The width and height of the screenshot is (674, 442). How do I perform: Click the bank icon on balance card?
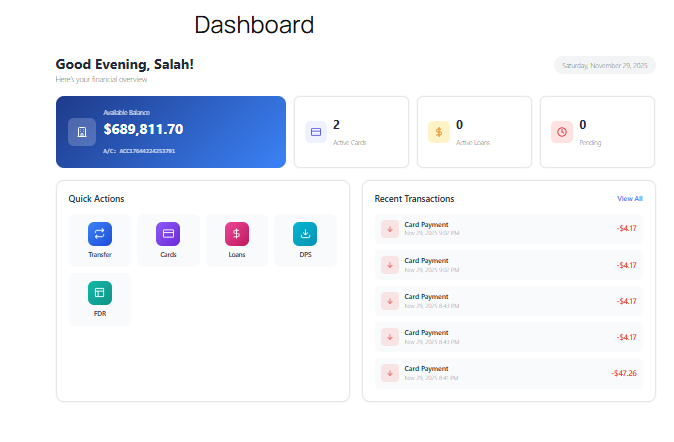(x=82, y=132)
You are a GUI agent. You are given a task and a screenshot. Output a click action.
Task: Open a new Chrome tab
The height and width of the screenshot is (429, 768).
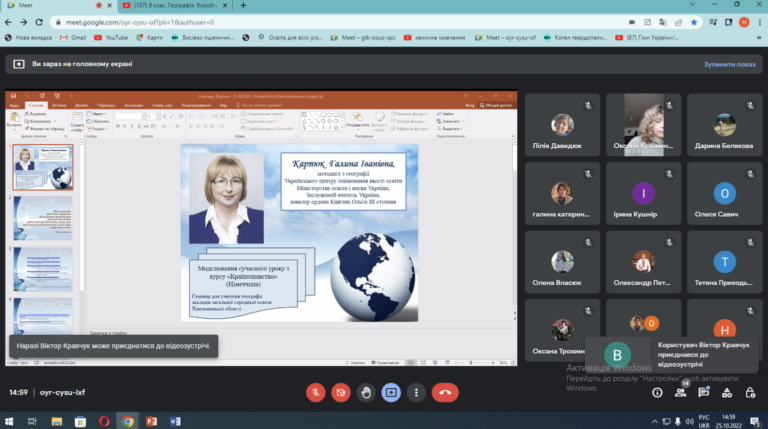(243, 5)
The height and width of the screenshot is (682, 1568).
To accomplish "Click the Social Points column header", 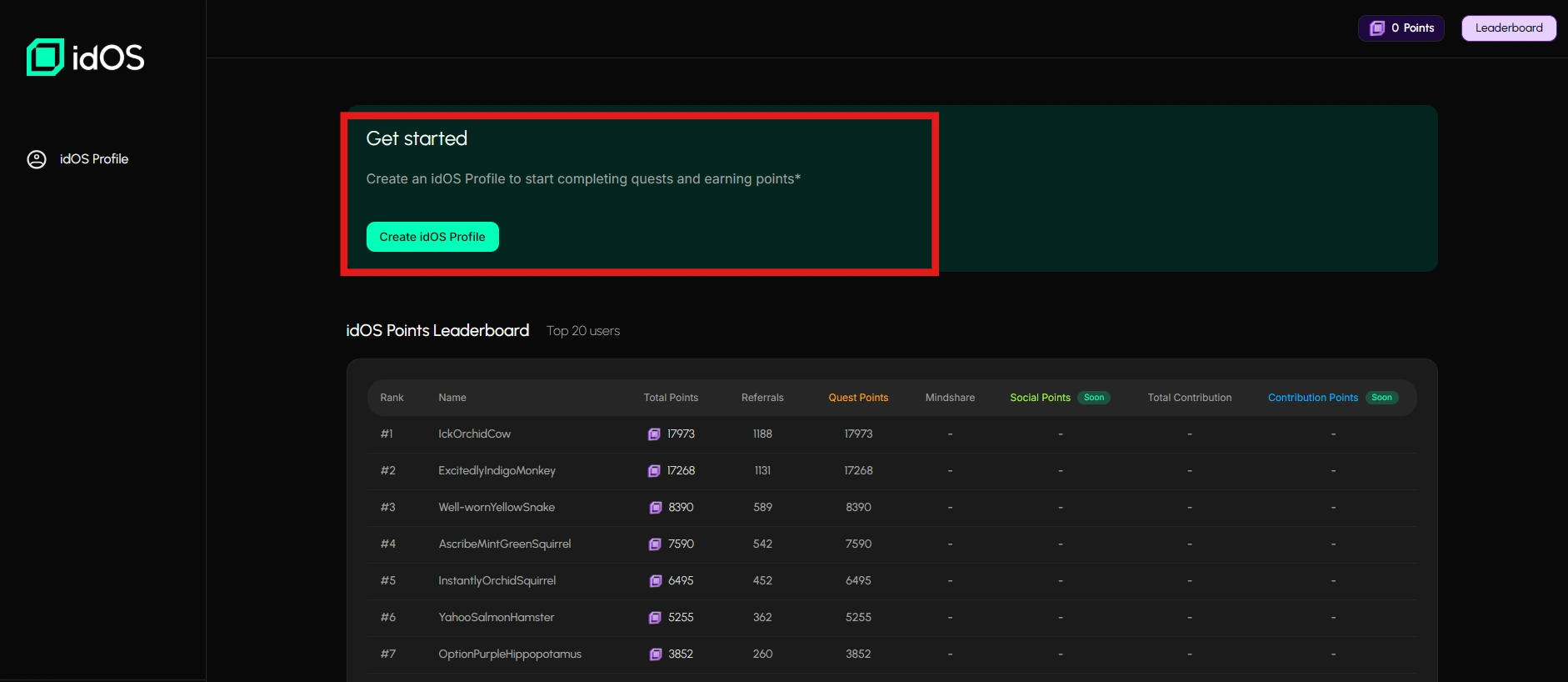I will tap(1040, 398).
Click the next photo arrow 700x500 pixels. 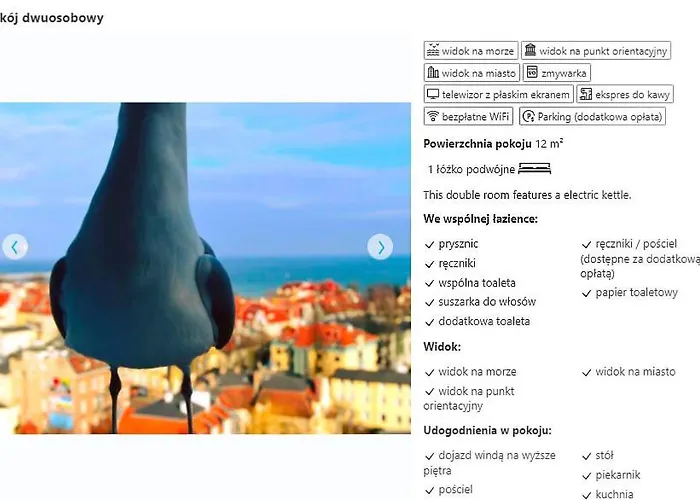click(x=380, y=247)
....
Count the lines in the entries above that contain the word "height". Reply with the number alone.

__Complete answer__
3